[Opening SUPPLIED PASSAGE section]
On Johns Island in South Carolina, tucked along Maybank Highway, not far from where the Stono River meets Pennys Creek, sits a long-obscured piece of history. The remains of a four-chambered brick structure are set among black gum trees, live oaks and scrub brush. At its base, partially covered by moss and bald cypress roots, the tint that enchanted the colonial world is still visible. The ridges of the mortar in between the bricks emit a blue hue, the color of the ocean: indigo, a name that refers to the shrub, the dye the plant produces and the color itself.
This crumbling vat, with squares aligned back to back, was built to process the plant when the demand for indigo dye was at its height. For 50 years, starting in the late 1740s, indigo was a major South Carolina cash crop, second only to rice. At one time, the extracted pigment, dried and shaped into circular cakes, was so prized that it was sometimes called blue gold, and used as currency—even as barter for slaves. After the Revolutionary War, indigo processing fell into obscurity, relegated to the fringes of the agricultural conversation (if it was ever mentioned at all) as a historical oddity.
[Closing SUPPLIED PASSAGE section]
[Opening THE DATA section]
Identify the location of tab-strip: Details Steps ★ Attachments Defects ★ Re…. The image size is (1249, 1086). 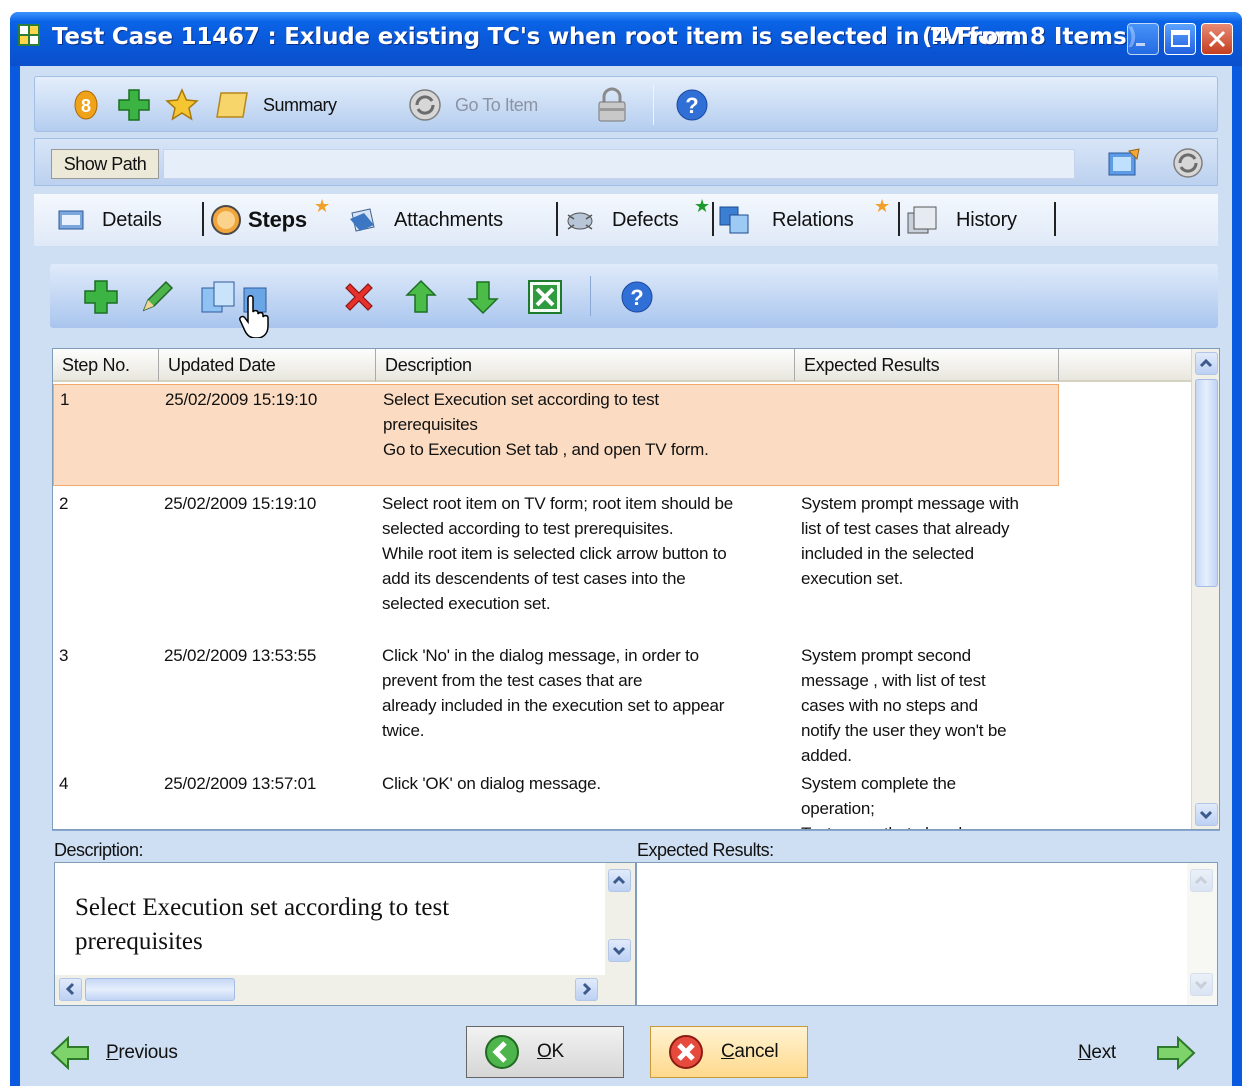
(626, 220).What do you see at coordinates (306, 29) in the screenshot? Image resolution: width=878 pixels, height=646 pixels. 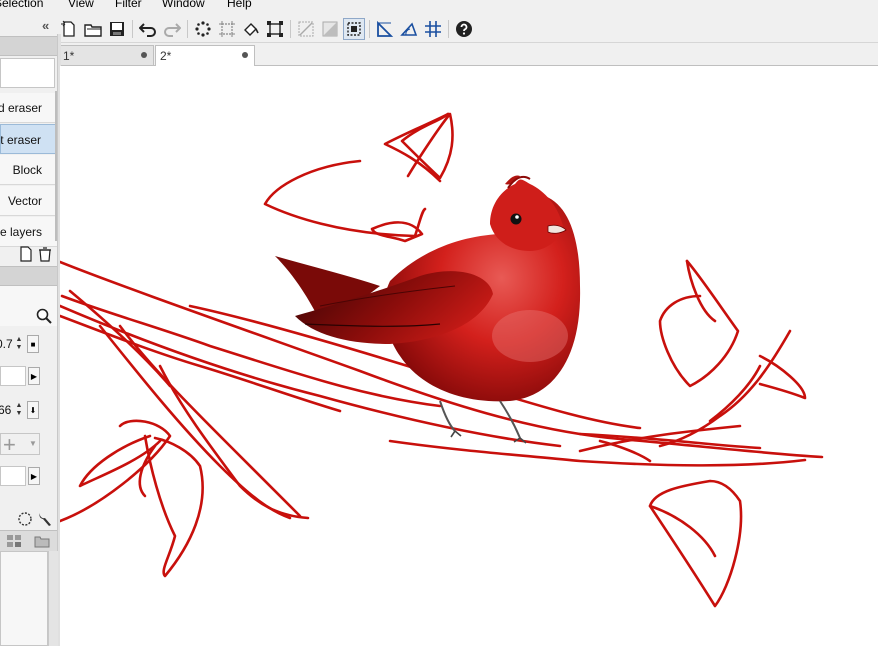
[Closing THE DATA section]
### EXERCISE DETAILS
Return the indigo passage word for word, in full. The lines above have nothing to do with the indigo passage.

### SOLUTION TO THIS TASK
On Johns Island in South Carolina, tucked along Maybank Highway, not far from where the Stono River meets Pennys Creek, sits a long-obscured piece of history. The remains of a four-chambered brick structure are set among black gum trees, live oaks and scrub brush. At its base, partially covered by moss and bald cypress roots, the tint that enchanted the colonial world is still visible. The ridges of the mortar in between the bricks emit a blue hue, the color of the ocean: indigo, a name that refers to the shrub, the dye the plant produces and the color itself.
This crumbling vat, with squares aligned back to back, was built to process the plant when the demand for indigo dye was at its height. For 50 years, starting in the late 1740s, indigo was a major South Carolina cash crop, second only to rice. At one time, the extracted pigment, dried and shaped into circular cakes, was so prized that it was sometimes called blue gold, and used as currency—even as barter for slaves. After the Revolutionary War, indigo processing fell into obscurity, relegated to the fringes of the agricultural conversation (if it was ever mentioned at all) as a historical oddity.